- [Exercise task 1]: According to the passage about God's righteousness, what are the things mankind has always had difficulty and resistance doing with God's truth? List them all.
- [Exercise task 2]: In the passage about God's righteousness, what is God's righteousness said to be?
- [Exercise task 3]: Copy the part of the passage about God's righteousness starting with "The people took" and going on through "can trust that.".

Then there was the Good News of the coming deliverance through and salvation in Jesus Christ for all mankind.  To ancient Jewish ears, the message of this coming Messiah was largely misunderstood gibberish.  Suggesting that God was going to tear down this nation like a lion but then deliver the whole world through his Son “a lamb” only added “crazy” to the people’s disbelieving assessment of the prophets’ messages.
 
The people took God for granted and most of the prophets for crackpots.
 
It really wasn’t any better for Christ Jesus the incarnate Son of God and his apostles.  In Jesus mankind encountered not merely a message or a prophet but the divine person of God’s love, truth and forgiveness, along with an invitation for eternal relationship with God in heaven.  How was that received?  Jesus and most of the apostles died violent deaths at the hands of disbelievers, typical of the difficulty and resistance mankind has always had hearing, trusting and acting on God’s truth. Maybe because so many of us don’t trust ourselves, we don’t or won’t trust God.
 
Well, God is righteous; we can trust that.
 
In the Old Testament we think God looks mean.  No, He is righteous.
 
In the New Testament we think – and this is an egregious error – that God is punishing His Son instead of us.  No, Jesus on the Cross is God becoming sin and defeating death for the sake of God’s righteousness because God’s righteousness is His love.  If we understand nothing else about God, we had better understand that.

- [Source material]:

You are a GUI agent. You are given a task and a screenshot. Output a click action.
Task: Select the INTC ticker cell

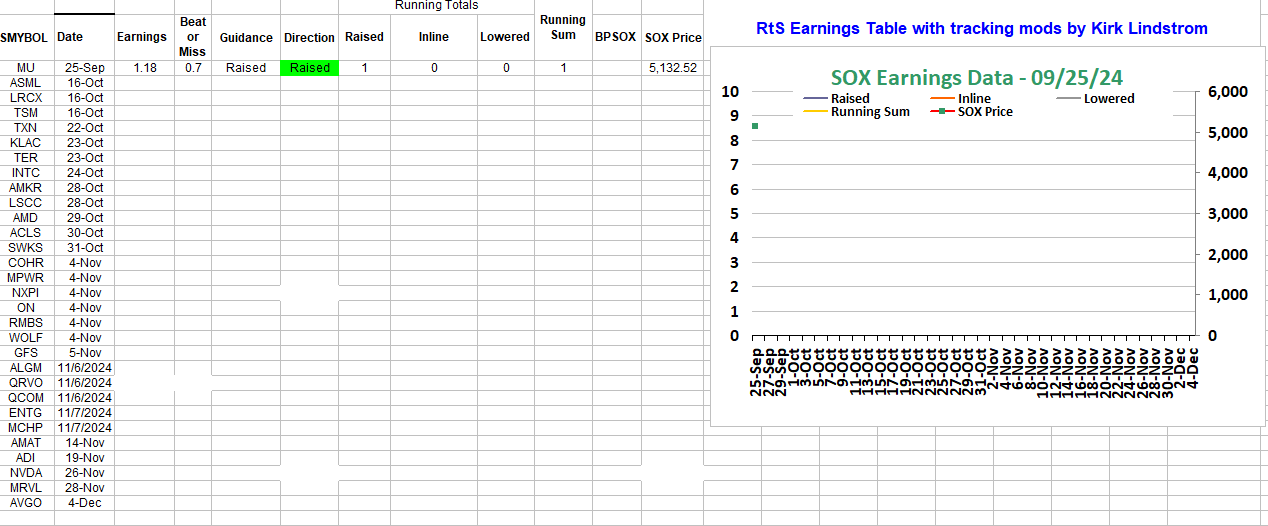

- [Output 1]: hearing, trusting, acting on

- [Output 2]: His love.

- [Output 3]:
The people took God for granted and most of the prophets for crackpots.
 
It really wasn’t any better for Christ Jesus the incarnate Son of God and his apostles.  In Jesus mankind encountered not merely a message or a prophet but the divine person of God’s love, truth and forgiveness, along with an invitation for eternal relationship with God in heaven.  How was that received?  Jesus and most of the apostles died violent deaths at the hands of disbelievers, typical of the difficulty and resistance mankind has always had hearing, trusting and acting on God’s truth. Maybe because so many of us don’t trust ourselves, we don’t or won’t trust God.
 
Well, God is righteous; we can trust that.